It didn’t take long (2 weeks) after the McColo host company was shut down for the world’s biggest spammers to get back online and start updating all their bots, a recent report by FireEye revealed. This means that all the time we’ve enjoyed with less spam is over now that the Srizbi botnet – responsible for almost half of the world’s spam – went back online. SecureWorks estimated at the time that McColo – Srizbi’s web host – was responsible for 75 percent of the spam sent daily in the United States.
FireEye explained that this was possible due to a mechanism that dynamically generates the Command and Control function to which it communicates based on a seed in the binary and a variation of the Julian date of the infected host.

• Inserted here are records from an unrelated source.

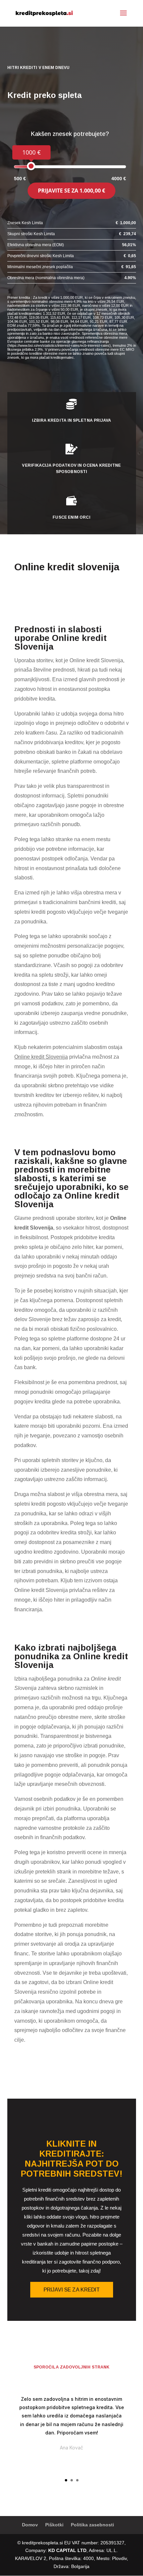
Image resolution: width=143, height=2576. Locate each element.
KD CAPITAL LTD (67, 2550)
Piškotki (54, 2524)
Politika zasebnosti (92, 2524)
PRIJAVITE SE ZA (71, 190)
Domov (30, 2524)
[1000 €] (31, 166)
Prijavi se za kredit (72, 2290)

FireEye attempted to block Srizbi from registering domains by figuring out what domains in specific Srizbi was looking for and registering them before the spammers did. Unfortunately, that proved to be efficient for just a short period of time, when the security firm realized that their work was increasingly expensive, since each domain that they registered cost money.
“As soon as we stopped registering domain names, the Botnet owner swooped in and began registering domains, as he was able to predict which would be in use today,” FireEye’s Atif Mushtaq and Alex Lanstein reported, adding that all the domains pointed to servers in Estonia, except one which had the IP registered out of the Cayman Islands and was hosted in Germany.